** EXERCISE GOAL **
Copy the quotes page, everything from "Quotes (100)" down to "being just me?", and change "lipsticks" to "lip colors" throughout that span.

** DOCUMENT PASSAGE **
- - - - -

The Man From U.N.C.L.E.

Trivia, Quotes, Notes and Allusions

Quotes (100)

  • Waverly: Their idea was to prevent me from acting on some new information we just received. Here. You can have the information. Then THRUSH can try and kill you for awhile.

  • Napoleon: Now, uh, whatever happened to red lipsticks? You know, this is a fraud against men.
    Female Passenger: Why? Under the new lipsticks are the same old lips.
    Napoleon: Well, that's a comfort.

  • Reverend Anderson: All I can say to you is that the Bishop asked me to vouch for Mr. Solo. In all conscience, the best I can do is vouch for the Bishop.

  • Napoleon: As of now, you are Elaine Van Avery of Northridge, Oklahoma.
    Elaine May: Well, what's wrong with being just me?
    Napoleon: Well, because, it will help if you're a little more important than you.

  • Napoleon: Well, you musn't forget. I've told you about the organization we're dealing with. They kill people the way people kill flies. A careless flick of the wrist, a reflex action.

- - - - -

[Extracted records]
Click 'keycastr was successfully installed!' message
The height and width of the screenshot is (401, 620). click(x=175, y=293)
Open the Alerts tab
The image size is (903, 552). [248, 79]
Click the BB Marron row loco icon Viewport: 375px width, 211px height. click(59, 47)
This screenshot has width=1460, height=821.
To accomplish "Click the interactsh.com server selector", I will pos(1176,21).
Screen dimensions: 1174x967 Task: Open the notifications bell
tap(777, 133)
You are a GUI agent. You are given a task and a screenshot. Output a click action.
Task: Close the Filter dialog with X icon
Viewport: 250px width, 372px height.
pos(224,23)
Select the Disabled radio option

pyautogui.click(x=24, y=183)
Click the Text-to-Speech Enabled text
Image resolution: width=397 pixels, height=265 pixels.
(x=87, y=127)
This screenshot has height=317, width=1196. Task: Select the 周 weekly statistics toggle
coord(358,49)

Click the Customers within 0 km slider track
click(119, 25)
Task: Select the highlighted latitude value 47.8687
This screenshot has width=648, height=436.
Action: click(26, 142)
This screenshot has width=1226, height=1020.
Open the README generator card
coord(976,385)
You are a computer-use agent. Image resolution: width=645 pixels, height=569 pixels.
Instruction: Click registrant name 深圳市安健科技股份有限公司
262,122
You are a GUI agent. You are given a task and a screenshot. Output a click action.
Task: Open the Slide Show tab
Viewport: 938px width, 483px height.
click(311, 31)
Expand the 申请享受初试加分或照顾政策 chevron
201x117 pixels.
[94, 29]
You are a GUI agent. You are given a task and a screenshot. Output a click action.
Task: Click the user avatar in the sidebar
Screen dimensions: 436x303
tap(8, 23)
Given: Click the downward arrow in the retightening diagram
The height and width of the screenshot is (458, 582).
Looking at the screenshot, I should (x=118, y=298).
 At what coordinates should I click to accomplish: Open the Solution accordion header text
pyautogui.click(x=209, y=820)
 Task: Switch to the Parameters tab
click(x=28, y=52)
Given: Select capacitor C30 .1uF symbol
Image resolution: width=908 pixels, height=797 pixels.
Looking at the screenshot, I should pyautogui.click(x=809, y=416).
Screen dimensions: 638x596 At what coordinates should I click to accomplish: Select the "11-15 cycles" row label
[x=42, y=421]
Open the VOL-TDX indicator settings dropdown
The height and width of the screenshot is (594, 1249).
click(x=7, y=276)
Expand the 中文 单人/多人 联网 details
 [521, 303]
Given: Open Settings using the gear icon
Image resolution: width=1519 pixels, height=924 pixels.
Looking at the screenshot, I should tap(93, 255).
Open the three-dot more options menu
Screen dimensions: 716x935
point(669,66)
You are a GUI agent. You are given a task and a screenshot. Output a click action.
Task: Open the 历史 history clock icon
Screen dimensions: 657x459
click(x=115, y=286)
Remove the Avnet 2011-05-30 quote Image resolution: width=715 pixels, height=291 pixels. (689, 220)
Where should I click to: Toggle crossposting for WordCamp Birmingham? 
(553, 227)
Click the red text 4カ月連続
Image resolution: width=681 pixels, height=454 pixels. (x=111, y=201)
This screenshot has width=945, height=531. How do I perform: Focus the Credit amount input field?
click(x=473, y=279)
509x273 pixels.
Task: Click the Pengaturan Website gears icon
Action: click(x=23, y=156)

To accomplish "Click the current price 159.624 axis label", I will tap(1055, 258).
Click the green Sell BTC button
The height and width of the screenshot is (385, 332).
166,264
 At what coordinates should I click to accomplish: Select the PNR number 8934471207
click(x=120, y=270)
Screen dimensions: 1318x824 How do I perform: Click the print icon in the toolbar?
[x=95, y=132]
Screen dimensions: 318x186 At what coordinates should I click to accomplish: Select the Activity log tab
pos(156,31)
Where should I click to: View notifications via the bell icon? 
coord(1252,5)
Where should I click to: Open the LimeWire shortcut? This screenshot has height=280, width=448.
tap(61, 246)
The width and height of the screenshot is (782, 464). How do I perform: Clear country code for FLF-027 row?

- - - - -

** RESULT BELOW **
Quotes (100)

  • Waverly: Their idea was to prevent me from acting on some new information we just received. Here. You can have the information. Then THRUSH can try and kill you for awhile.

  • Napoleon: Now, uh, whatever happened to red lip colors? You know, this is a fraud against men.
    Female Passenger: Why? Under the new lip colors are the same old lips.
    Napoleon: Well, that's a comfort.

  • Reverend Anderson: All I can say to you is that the Bishop asked me to vouch for Mr. Solo. In all conscience, the best I can do is vouch for the Bishop.

  • Napoleon: As of now, you are Elaine Van Avery of Northridge, Oklahoma.
    Elaine May: Well, what's wrong with being just me?